__FRAGMENT ŹRÓDŁOWY__:
○ ○ ○
Zacznę jednak od początku, byś miał okazję upewnić się, iż dokonujesz właściwego wyboru…

Ta historia jest prawdziwa:

6 stycznia 07. Poranny wyjazd na Pomorze. Po smarta. Wesoło jest w starej, wysłużonej astrze, nie powiem. Kurczak w warzywach (na zimno) smakuje nieziemsko. Troszkę deszczu nie psuje nam humorów ... 20 km przed celem pasek rozrządu odrobinkę się zerwał. Nic to. Do celu niecałe 20 km, dobrzy ludzie mają linkę i niezłą fantazję (nocna jazda na holu z prędkością 100 km/h - do tej pory mam stany lękowe...).

6 stycznia 07 wieczór: a niech tam, fajna knajpka, browarek i dobre papu, hotelik i ... hmm (bez przesady - nic co by wykraczało poza ogólnie przyjęte normy, choć z drugiej strony…szkoda).

7 stycznia 07. Oto on. Smart. Mała, żółta poczwarka spogląda na nas smutnymi oczkami. Troszkę zaniedbana, tu i ówdzie obita, ale ogólne wrażenie dobre. Maskotka przy kluczyku przedstawia smarcika z radosnym uśmiechem na twarzy...Ta maskotka ujęła mnie najbardziej...

7 stycznia 07, odrobinę później. Smarcik już jest mój. Do domku wracamy na raty (moja kobieta zostaje z kumplem w hotelu, jego wraca ze mną smartem). Powody natury obiektywnej.

Jedziemy (pamiętaj, podwiń sobie lewą nogę, to automat....). Pamiętam. Ale zapominam o ręcznym: 300 km autko ciągnie za sobą troszkę przyblokowane kółeczka. Okazało się, że lampka sygnalizująca zaciągnięty hamulec nie do końca świeci. Tzn. świeci, ale na czarno. Cóż. Drobny wypadek przy pracy.

Dalej już bez niespodzianek ??? Kilka km przed domem zamigotał wskaźnik paliwa. Rezerwa. Teoretycznie 2 litry - dojedziemy. Padł 300 m od stacji benzynowej. Było z górki, więc nie mogę tego nawet nazwać pechem.

W domku. Smart przejechał 610 km. Sam. Bez pomocy. Jutro będę się cieszył.

8 stycznia 07. Cóż, trzeba pojechać do pracy. Smartem, a niech tam. 31 minuta jazdy: coś stuknęło i zapaliła się lampka ładowania. Damy radę, akumulator wytrzyma przeca te 20 km....Akumulator tak, ale nie chłodzenie silnika.
Dobra, stoję. Telefon do kumpla; zaraz się zjawią z holem.
Deja vu. Będę znowu holowany ? Nie będę na szczęście, w otworku do wkręcenia haka nie ma gwintu. Spychamy autko do przygodnie poznanego rolnika. Stoi tam do dnia następnego. A ja w tym czasie inauguruję sezon zakupów części do smarta.
○ ○ ○
__MATERIAŁ ŹRÓDŁOWY__:
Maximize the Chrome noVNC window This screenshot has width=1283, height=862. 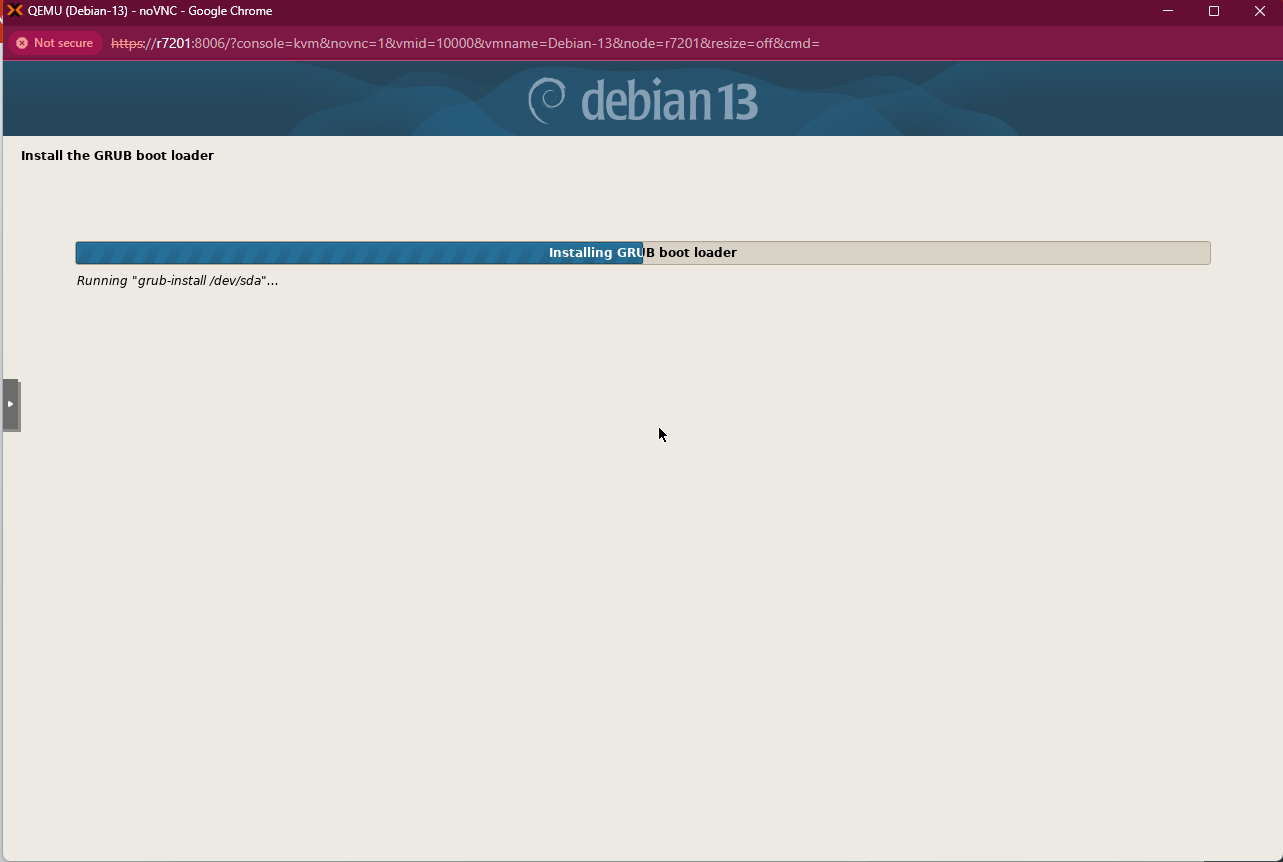(1214, 11)
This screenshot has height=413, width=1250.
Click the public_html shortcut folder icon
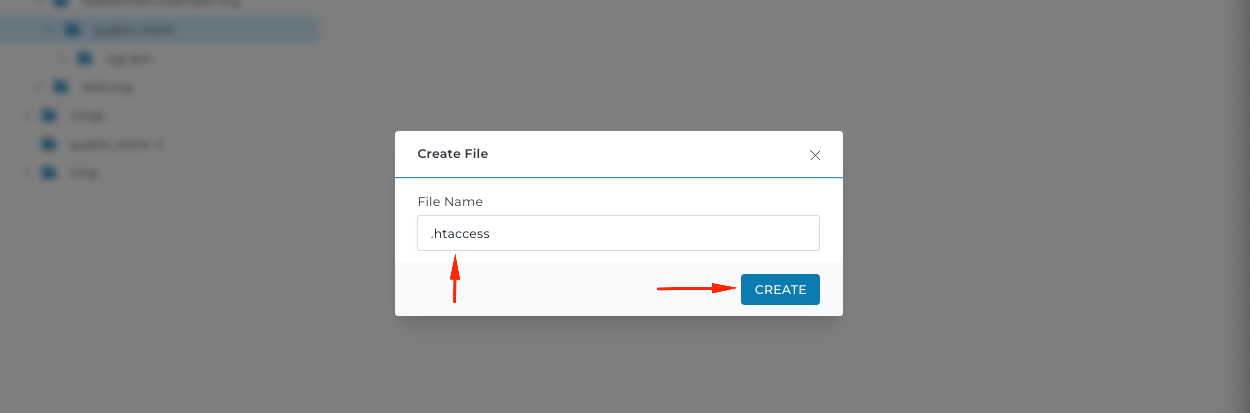tap(49, 144)
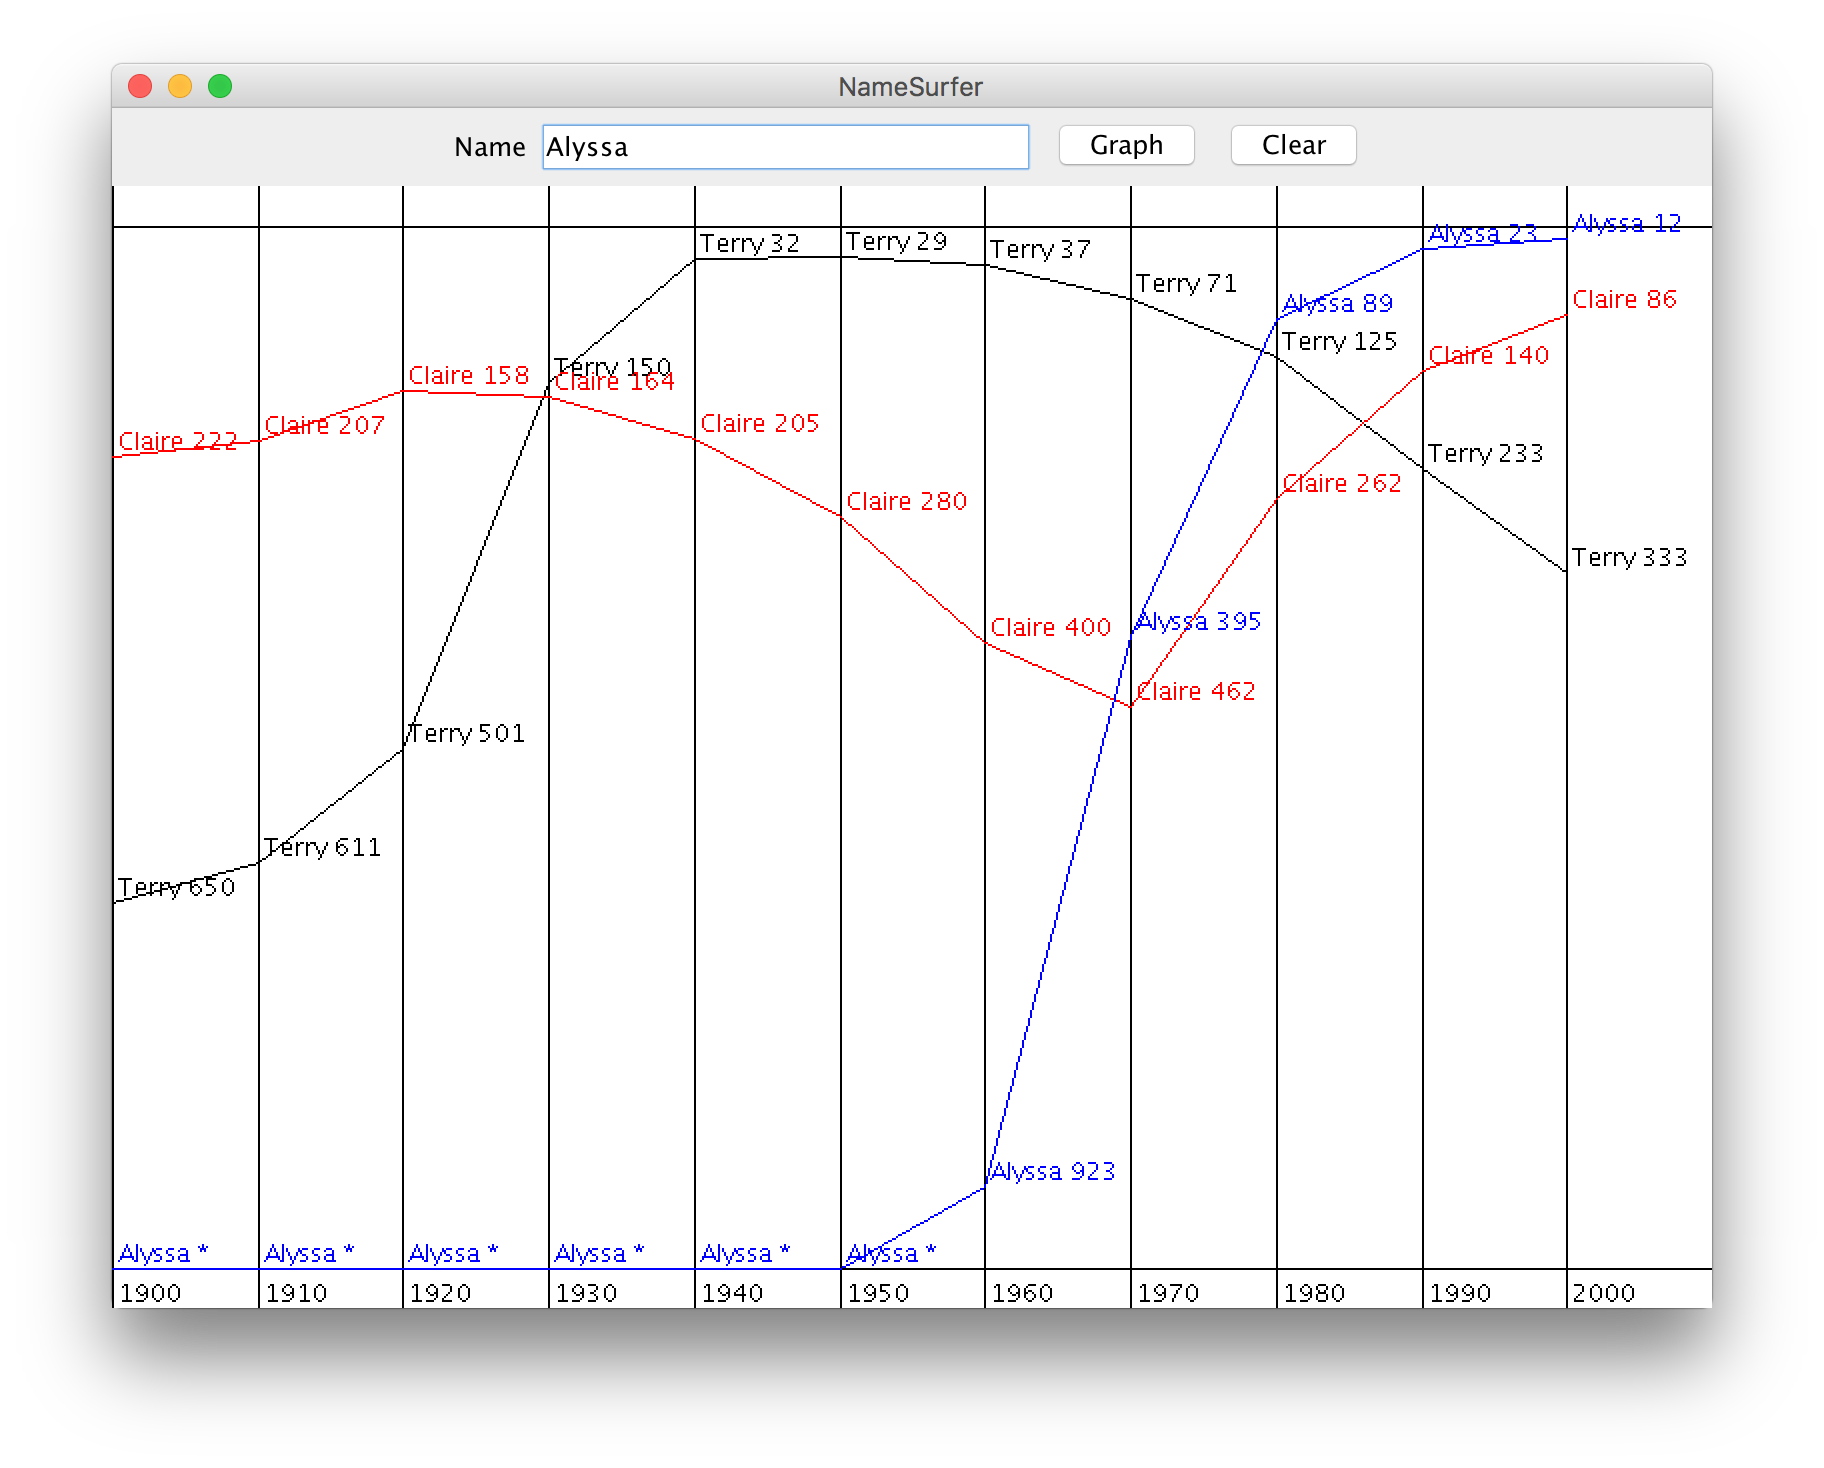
○ ○ ○
__OPIS ZADANIA__: Kontynuuj powyższą relację o zakupie używanego smarta, zaczynając zaraz po jej ostatnim zdaniu.

__WYNIK ĆWICZENIA__:
9 stycznia 07, około południa, jadę wymienić pasek klinowy. Rolnik ochoczo zaproponował, że za 5 dych sam to zrobi, cobym się nie ubłocił.
Jak powiedział, tak zrobił. Pod smartem spora kałuża oleju.

10 stycznia 07. Już mnie uważają za czubka (w pracy). Do smarta ustawiła się kolejka oglądaczy na firmowym parkingu. Zastanawiam się, czy pobierać opłaty za przejażdżki.

11 stycznia 07 lampka od zaciągniętego hamulca ożyła i świeci. Niezależnie czy jest zaciągnięty, czy nie. W dodatku po wjechaniu na dowolną nierówność zapalają się również lampki od abs i asr i....już nie gasną. Ponieważ nic innego nie przychodzi mi do głowy, resetuję autko, zupełnie tak jak mojego laptopa. Odłączam baterię… Lampki owszem, gasną, ale nie zapala silnik. Nic to: jestem twardy – próbuję do skutku.
Zapalił, za 20 tym razem. I tak mu już zostało.

12 stycznia. Muszę pojechać na Śląsk. Smart ? Hmm, mój kumpel (handlowiec), też ma wątpliwości. Rzucamy monetę - smart.

12 stycznia 2,5 godziny później.
Katowice na widoku, jeszcze kilka km i jesteśmy u celu. Jazda średnia, wieje, nie da się jechać szybciej niż 100 km/h. Stajemy na pierwszych światłach w Katowicach i...już z nich nie odjedziemy...
Padło sprzęgło.
Nie... Telefon po lawetę i do Smart Center. Niedaleko. W Smart Center ciepło, miło, kawusia za free. Będą działać.

15 stycznia 07. Telefon ze Smart Center zastał mnie w ulubionym pubie: facet, który zadzwonił powinien pracować na policji jako posłaniec śmierci (informować rodziny ofiar o śmiertelnych zejściach). Beznamiętnym głosem oświadczył, że smart to kupa złomu, silnik pęknięty, sprzęgło zalane olejem, itd, itp. Co on może zrobić ? A co ja mogę ? Dopiłem piwo. Gdybym wiedział, że to jedno z ostatnich w moim życiu… Poprosiłem, żeby to w kupę poskładali (z nowym sprzęgłem), coś wymyślę.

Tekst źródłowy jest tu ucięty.